The importance of a decentralized diagnostic system: another example of successful implementation in Viet Nam - Ecomore Project

Viet Nam is one of the countries that could set an example in terms of epidemic management. Social measures, decentralization of diagnosis, sequencing, vaccination, all the cogs of a response to the epidemic have been successfully put in place, even if Viet Nam today has many confirmed cases.


A late epidemic on national territory

Viet Nam has experienced a specific COVID-19 epidemic than other parts of the world. Indeed, the country was spared all year 2020 thanks to lockdown and strict social measures. The first wave of outbreak with the delta variant started in June 2021, when the sequencing of the virus was known, and vaccines began to be available.
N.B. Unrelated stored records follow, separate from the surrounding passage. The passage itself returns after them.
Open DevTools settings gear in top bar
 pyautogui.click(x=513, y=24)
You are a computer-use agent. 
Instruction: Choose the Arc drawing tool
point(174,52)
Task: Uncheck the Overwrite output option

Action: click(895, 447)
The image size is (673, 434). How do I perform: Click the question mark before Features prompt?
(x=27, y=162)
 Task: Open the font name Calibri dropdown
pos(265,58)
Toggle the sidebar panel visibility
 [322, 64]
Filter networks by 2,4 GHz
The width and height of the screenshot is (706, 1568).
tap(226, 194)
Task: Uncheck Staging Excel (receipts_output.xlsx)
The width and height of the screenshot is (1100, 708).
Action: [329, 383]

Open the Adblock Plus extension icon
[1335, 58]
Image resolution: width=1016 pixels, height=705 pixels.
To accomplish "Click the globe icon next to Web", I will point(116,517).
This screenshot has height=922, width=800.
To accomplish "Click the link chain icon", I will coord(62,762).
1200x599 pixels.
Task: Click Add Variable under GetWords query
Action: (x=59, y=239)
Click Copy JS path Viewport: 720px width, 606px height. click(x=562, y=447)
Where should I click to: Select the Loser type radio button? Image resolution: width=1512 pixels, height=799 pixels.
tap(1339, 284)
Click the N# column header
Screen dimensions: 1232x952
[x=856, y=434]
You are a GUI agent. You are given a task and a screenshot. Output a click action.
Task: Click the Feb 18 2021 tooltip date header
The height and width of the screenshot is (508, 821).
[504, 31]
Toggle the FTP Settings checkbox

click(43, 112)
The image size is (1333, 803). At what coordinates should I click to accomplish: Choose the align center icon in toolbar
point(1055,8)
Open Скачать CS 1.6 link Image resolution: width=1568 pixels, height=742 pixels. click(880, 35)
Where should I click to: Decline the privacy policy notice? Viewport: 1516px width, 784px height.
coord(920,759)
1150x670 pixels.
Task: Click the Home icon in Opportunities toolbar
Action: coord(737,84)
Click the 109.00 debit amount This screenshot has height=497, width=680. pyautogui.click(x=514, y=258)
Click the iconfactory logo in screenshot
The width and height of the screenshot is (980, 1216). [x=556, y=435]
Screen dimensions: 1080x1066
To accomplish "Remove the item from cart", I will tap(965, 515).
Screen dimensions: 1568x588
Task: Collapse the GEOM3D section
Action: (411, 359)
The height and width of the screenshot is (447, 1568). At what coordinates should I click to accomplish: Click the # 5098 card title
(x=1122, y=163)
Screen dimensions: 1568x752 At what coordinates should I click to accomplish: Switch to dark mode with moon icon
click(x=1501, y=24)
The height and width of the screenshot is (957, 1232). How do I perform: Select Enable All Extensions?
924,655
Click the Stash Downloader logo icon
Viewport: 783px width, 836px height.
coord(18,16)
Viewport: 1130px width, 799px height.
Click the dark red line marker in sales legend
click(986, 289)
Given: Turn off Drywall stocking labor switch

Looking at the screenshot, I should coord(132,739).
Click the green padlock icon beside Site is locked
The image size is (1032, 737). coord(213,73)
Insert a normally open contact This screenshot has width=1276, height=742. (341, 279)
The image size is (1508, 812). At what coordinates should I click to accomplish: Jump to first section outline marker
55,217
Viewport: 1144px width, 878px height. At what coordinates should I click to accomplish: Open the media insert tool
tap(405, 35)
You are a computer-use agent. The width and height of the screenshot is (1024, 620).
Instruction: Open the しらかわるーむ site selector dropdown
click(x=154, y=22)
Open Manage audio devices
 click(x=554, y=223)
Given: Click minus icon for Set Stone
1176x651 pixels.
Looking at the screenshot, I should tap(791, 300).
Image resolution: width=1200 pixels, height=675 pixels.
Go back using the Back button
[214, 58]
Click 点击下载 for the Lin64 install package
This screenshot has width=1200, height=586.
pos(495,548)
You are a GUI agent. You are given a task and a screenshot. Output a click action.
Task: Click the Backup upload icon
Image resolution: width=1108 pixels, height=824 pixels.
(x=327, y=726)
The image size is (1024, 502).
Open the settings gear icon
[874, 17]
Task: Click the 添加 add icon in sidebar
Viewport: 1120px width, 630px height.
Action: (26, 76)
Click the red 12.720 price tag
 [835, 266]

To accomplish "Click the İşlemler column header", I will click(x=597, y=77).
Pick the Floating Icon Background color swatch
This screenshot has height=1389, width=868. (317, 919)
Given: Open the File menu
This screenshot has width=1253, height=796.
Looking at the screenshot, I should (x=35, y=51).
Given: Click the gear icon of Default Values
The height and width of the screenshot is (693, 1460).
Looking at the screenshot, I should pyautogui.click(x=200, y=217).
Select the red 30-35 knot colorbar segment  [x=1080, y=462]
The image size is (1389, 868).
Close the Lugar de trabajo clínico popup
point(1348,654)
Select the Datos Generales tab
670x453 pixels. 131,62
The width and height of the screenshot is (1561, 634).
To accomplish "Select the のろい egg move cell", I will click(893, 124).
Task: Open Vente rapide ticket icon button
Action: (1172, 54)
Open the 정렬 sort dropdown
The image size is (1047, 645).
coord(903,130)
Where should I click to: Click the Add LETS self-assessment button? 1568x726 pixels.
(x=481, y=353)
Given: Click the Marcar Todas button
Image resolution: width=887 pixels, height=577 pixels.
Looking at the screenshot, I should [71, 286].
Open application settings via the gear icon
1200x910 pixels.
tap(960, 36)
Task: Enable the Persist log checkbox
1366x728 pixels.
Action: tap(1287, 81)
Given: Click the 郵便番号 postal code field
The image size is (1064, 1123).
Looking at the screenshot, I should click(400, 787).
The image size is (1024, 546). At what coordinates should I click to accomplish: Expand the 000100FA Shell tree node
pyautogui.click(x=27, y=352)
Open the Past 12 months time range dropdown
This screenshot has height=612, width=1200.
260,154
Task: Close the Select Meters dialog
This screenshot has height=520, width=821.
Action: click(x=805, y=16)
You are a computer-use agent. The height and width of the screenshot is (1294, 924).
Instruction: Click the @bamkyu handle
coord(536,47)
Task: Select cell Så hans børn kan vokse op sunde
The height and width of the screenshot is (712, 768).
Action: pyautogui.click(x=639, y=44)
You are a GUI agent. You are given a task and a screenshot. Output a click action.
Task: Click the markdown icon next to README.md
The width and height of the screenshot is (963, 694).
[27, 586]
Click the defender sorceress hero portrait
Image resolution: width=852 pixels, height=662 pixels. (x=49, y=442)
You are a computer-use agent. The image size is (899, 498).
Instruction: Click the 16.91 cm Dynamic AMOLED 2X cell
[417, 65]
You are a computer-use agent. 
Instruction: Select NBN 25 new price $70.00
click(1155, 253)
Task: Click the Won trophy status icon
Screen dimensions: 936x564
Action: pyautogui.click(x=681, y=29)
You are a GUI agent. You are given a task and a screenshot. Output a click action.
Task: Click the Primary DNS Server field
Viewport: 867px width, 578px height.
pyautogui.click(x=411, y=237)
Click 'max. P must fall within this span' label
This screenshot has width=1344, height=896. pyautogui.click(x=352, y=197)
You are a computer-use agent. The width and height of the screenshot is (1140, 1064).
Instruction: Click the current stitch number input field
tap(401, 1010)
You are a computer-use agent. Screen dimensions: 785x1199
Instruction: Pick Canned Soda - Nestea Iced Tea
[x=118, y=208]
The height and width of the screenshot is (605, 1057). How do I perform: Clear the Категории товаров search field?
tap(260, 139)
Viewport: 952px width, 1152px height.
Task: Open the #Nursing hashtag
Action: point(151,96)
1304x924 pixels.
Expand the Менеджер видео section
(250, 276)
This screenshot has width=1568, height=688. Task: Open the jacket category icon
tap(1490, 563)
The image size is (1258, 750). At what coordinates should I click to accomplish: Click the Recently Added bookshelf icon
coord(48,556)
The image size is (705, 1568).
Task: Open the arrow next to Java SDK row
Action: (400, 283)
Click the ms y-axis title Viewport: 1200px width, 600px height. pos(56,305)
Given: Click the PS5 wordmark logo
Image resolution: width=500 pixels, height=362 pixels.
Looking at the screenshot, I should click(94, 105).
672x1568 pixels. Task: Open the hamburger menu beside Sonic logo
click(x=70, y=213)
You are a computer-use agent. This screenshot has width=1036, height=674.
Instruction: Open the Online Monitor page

As soon as the first case appeared in the Ho Chi Minh region, the epidemic spread at an exponential rate reaching in January 2022 nearly 2 million confirmed cases. With all the same mandate to fight COVID-19 pandemic, the country’s three national reference laboratories (one per region), namely the National Institute of Hygiene and Epidemiology, the Institut Pasteur de Nha Trang and the Institut Pasteur d’Ho Chi Minh have therefore seen the increasing number of tests flow in very little of time.

“When the tests came in droves, we were analyzing an average of 5,000 samples per day, we had no time to devote ourselves to other activities such as epidemiological studies or sequencing for example. Therefore, it was quickly decided, with the national health authorities, to train peripheral public laboratories as well as those of public and private hospitals in the regions.” explains Tran Thi Mai Hung, Deputy head of Planing and International Cooperation Department of the National Institute of Hygiene and Epidemiology.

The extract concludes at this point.